Ballard’ın okuduğum ilk kitabı ‘’Öteki Dünya’’ geçen senenin öne çıkan romanlarından biri... yayınlanır yayınlanmaz okumaya karar vermiştim ama yeni yıla kısmet oldu... sayıları geometrik bir hızla artan AVM’ler, birçok insanın buralara bağımlı hale gelmesi, tüketimin giderek artması ve özendirilmesi günlük hayatımızda bir olgu olarak bulununca bu kitabı çok merak etmiştim...

Kitaba gelirsek hikaye İngiltere’nin varoş kasabalarında geçiyor... bir yanda insanların can sıkıntısı, bunu geçirmek için kendilerini tüketime yönlendirdikleri 24 saat açık çok büyük bir AVM diğer yanda ise spor karşılaşmaları (futbol, buz hokeyi gibi holiganların bol bol bulunduğu sporlar), spor taraftarlarının o kasabadaki Asyalı ailelere uyguladığı vahşet ve alışveriş ile bu holiganların davranışlarının birbirini beslemesi/desteklemesi şeklinde ortaya çıkan ‘’efektif delilik’’ de denilen bir durumu göz önüne seriyor...

Romandan bir alıntıyla devam edersem yazarın toplumun durumunu nasıl betimlediğini daha iyi görebiliriz...
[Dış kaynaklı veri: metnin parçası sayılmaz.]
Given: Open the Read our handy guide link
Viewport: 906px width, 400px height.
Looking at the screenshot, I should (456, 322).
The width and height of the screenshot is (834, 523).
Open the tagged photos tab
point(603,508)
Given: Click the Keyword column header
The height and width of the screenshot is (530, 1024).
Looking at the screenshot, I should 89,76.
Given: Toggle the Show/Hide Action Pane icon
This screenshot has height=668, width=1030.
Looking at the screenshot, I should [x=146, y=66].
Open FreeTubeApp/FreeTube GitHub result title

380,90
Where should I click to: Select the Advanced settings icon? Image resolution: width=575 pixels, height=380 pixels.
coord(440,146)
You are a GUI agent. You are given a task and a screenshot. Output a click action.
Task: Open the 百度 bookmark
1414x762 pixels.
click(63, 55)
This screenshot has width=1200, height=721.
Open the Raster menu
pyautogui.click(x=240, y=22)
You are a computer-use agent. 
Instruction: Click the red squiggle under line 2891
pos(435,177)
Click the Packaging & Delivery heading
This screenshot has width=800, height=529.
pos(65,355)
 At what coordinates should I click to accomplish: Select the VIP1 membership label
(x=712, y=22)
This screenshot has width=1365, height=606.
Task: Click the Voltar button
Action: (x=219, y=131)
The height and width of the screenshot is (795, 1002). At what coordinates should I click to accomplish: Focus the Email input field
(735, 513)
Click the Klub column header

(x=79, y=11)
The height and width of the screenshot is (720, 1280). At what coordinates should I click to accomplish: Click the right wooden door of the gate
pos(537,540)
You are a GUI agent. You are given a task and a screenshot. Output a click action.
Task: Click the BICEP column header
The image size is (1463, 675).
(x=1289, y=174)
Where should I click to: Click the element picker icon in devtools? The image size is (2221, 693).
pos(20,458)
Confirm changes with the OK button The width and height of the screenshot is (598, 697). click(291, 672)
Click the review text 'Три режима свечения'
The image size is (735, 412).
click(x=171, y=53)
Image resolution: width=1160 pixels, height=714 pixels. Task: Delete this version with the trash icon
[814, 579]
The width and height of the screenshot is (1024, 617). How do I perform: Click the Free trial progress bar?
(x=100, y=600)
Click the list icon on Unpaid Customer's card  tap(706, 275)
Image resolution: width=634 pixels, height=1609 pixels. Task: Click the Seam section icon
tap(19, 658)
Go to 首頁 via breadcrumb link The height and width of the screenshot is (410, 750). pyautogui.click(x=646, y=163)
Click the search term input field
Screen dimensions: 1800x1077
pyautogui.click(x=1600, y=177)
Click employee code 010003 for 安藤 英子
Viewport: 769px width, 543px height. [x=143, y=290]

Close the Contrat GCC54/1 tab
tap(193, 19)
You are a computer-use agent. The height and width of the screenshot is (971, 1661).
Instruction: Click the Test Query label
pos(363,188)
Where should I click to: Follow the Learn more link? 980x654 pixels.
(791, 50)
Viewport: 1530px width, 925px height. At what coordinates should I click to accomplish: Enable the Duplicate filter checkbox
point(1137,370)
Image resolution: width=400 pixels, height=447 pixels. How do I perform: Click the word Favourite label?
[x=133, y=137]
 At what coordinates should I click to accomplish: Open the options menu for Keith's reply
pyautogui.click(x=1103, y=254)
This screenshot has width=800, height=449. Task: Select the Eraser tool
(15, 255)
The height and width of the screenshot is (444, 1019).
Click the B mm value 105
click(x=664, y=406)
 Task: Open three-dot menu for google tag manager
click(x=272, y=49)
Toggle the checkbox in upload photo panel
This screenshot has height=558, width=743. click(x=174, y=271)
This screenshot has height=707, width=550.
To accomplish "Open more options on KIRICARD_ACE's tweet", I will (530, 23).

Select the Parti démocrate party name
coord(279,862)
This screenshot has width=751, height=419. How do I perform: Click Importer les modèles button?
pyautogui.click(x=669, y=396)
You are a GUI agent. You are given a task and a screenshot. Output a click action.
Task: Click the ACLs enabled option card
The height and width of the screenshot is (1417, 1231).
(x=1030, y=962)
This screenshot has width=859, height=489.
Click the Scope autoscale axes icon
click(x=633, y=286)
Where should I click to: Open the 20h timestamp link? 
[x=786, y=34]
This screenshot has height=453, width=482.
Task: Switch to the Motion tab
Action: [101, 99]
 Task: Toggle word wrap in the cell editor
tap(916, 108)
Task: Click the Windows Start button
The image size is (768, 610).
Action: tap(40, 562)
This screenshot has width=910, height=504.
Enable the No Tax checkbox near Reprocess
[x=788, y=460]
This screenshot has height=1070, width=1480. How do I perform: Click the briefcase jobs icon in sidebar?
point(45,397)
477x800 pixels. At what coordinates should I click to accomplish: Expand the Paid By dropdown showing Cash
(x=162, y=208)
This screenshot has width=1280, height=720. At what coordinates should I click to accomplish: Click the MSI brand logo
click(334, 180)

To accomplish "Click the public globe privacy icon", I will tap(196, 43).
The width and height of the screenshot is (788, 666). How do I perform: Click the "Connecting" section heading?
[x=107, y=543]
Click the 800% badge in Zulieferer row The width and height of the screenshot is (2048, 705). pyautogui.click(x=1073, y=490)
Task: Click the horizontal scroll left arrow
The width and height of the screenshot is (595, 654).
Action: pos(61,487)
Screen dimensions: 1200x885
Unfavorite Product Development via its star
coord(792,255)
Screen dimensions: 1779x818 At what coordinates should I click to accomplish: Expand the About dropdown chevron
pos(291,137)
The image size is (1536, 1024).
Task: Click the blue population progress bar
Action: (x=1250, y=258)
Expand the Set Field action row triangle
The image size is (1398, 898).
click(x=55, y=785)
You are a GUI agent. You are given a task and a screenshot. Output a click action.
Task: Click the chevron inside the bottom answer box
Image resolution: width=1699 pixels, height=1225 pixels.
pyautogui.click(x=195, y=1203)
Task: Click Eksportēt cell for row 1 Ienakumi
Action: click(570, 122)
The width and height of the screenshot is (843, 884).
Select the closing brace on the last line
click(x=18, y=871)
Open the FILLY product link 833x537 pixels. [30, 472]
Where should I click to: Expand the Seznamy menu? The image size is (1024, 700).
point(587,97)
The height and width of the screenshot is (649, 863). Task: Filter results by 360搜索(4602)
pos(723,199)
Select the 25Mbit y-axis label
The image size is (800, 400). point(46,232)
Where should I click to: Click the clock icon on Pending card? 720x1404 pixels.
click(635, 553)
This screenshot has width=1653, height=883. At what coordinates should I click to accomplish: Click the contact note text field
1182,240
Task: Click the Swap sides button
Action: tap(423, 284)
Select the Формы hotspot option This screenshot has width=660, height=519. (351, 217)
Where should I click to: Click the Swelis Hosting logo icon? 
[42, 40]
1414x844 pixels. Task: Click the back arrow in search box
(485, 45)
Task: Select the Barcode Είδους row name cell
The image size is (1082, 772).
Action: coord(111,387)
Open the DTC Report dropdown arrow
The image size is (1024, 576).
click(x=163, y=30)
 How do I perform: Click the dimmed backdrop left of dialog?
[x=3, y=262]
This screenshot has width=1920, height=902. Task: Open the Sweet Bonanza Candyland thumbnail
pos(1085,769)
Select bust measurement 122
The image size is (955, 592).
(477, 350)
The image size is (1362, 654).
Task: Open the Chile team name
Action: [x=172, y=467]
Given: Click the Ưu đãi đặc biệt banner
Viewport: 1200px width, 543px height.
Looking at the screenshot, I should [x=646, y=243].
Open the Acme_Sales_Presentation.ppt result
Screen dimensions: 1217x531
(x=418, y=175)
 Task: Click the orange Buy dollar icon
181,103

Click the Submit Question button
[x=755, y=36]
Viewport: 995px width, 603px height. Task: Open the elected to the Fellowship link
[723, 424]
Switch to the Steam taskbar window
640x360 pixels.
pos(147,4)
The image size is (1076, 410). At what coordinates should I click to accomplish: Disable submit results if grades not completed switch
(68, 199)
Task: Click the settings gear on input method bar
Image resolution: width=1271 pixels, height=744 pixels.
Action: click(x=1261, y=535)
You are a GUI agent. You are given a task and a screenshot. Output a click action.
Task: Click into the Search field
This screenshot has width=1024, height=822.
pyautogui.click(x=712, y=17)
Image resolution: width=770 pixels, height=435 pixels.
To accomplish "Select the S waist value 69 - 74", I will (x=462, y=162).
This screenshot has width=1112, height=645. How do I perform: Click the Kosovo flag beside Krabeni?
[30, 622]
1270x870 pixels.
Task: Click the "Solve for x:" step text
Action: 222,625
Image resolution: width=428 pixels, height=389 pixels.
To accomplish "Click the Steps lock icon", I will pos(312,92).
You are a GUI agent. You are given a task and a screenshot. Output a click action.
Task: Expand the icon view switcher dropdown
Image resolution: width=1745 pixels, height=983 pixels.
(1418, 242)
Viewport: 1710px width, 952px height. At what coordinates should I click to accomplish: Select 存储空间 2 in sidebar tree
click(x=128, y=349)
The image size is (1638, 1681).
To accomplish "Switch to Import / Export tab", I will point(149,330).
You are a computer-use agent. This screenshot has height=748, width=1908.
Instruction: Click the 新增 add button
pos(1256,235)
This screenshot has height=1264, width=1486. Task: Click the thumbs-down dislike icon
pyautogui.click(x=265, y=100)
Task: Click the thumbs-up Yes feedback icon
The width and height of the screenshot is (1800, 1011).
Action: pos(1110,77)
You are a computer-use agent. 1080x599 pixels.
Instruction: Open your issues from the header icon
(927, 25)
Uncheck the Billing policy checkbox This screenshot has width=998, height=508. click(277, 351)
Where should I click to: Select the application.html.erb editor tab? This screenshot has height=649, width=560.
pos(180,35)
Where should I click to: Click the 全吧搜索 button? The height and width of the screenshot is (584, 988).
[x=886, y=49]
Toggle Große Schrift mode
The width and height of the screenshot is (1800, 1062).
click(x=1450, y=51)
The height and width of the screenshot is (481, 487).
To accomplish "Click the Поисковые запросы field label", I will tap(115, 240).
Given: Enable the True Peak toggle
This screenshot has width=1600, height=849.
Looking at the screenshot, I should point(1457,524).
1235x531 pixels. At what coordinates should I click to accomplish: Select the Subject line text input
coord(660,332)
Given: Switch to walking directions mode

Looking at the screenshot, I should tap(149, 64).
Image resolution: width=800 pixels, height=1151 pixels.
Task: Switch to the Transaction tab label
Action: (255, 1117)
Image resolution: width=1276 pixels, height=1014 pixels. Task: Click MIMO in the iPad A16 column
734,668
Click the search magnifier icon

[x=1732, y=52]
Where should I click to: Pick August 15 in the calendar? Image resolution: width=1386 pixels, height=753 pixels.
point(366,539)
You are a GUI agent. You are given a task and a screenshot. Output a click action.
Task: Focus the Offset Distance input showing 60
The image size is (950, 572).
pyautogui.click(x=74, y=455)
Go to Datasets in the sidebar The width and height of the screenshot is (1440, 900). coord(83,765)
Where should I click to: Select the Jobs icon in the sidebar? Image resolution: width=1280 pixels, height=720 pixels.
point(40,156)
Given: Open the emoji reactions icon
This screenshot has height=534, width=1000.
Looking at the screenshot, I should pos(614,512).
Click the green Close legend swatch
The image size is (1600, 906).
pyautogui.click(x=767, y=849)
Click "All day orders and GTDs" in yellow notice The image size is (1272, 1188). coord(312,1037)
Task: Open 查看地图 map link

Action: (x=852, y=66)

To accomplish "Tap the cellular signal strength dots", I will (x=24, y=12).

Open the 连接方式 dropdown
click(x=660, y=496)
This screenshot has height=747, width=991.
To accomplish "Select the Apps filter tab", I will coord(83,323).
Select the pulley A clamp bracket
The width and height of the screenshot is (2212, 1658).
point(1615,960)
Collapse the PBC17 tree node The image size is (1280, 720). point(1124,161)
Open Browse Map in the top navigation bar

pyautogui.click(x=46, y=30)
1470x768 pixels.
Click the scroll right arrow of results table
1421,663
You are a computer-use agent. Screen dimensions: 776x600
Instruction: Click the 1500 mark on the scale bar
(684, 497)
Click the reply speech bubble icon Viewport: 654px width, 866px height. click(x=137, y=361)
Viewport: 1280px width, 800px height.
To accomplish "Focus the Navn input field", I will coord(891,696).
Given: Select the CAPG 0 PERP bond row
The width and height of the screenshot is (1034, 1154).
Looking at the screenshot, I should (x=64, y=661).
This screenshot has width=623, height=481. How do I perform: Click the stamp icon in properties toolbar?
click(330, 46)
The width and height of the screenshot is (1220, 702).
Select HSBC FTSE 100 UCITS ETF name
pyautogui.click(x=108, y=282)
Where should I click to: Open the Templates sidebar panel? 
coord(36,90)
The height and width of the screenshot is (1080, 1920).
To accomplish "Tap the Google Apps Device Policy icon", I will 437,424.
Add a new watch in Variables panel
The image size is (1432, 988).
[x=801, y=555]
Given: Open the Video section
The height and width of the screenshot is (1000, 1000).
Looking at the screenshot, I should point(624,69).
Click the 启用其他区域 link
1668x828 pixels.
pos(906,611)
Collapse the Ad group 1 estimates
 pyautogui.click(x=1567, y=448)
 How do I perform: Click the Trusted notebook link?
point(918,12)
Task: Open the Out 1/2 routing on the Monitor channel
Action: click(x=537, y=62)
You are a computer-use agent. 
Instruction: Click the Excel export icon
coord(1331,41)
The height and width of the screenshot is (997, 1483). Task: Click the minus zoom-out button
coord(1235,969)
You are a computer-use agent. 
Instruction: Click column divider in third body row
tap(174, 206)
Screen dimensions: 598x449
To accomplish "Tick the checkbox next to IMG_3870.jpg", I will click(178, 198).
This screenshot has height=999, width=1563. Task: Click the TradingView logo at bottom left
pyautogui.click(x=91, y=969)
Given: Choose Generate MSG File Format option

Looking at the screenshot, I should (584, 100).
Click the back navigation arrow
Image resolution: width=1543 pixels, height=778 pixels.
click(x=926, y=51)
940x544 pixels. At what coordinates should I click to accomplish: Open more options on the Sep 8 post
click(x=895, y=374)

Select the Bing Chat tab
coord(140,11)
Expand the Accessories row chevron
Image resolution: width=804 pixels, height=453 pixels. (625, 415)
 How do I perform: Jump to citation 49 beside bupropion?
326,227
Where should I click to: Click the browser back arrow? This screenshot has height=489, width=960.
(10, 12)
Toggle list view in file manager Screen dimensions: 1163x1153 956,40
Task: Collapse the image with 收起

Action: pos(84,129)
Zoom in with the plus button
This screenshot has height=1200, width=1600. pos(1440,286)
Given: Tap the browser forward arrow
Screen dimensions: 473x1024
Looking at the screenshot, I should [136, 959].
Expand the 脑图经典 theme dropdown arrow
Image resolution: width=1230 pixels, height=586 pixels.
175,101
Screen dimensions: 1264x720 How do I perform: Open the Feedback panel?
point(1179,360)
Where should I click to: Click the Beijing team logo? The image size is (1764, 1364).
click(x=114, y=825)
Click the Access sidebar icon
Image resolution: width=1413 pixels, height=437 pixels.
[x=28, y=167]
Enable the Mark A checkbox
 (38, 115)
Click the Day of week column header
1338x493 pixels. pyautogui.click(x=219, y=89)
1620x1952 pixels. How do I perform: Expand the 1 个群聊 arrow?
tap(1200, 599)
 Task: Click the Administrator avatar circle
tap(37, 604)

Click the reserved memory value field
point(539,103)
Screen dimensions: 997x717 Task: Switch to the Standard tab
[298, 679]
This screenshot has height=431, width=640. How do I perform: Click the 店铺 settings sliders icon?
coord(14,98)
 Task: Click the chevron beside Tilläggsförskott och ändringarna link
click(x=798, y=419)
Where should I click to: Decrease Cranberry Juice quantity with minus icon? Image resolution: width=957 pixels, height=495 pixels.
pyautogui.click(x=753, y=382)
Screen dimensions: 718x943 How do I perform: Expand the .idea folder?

‘’Bugün satın aldığımız şeylerin yarısı yetişkin oyuncaklarından başka bir şey değil. Tehlike, tüketiciliğin büyümeyi sürdürebilmek için faşizme benzer bir şeye gerek duyması. (...) Sıra sıra satış tezgahları, dümdüz uzanan koridorlar, tabelalar ve flamalar, tam bir tiyatro dekoru. (...) Parti nişanlarımız altın ve platin mağaza kartları. Biraz komik değil mi? Evet, fakat insanlar Nazileri de bir şaka sanmıştı. Tüketici toplumu bir tür yumuşak polis devletidir. Seçme şansımız var sanıyoruz, fakat aslında her şey zorunlu. Alışveriş etmeyi sürdürmek zorundayız, yoksa kentliliğimizi yitiririz. Tüketicilik, ancak faşizmin tatmin edebileceği dev bilinçaltı gereksinimler yaratıyor. Arada bir fark varsa, faşizm, tüketiciliğin efektif deliliği yeğlediği zaman aldığı biçimdir. Burada zaten görüyorsun bunu’’ (sf:114)  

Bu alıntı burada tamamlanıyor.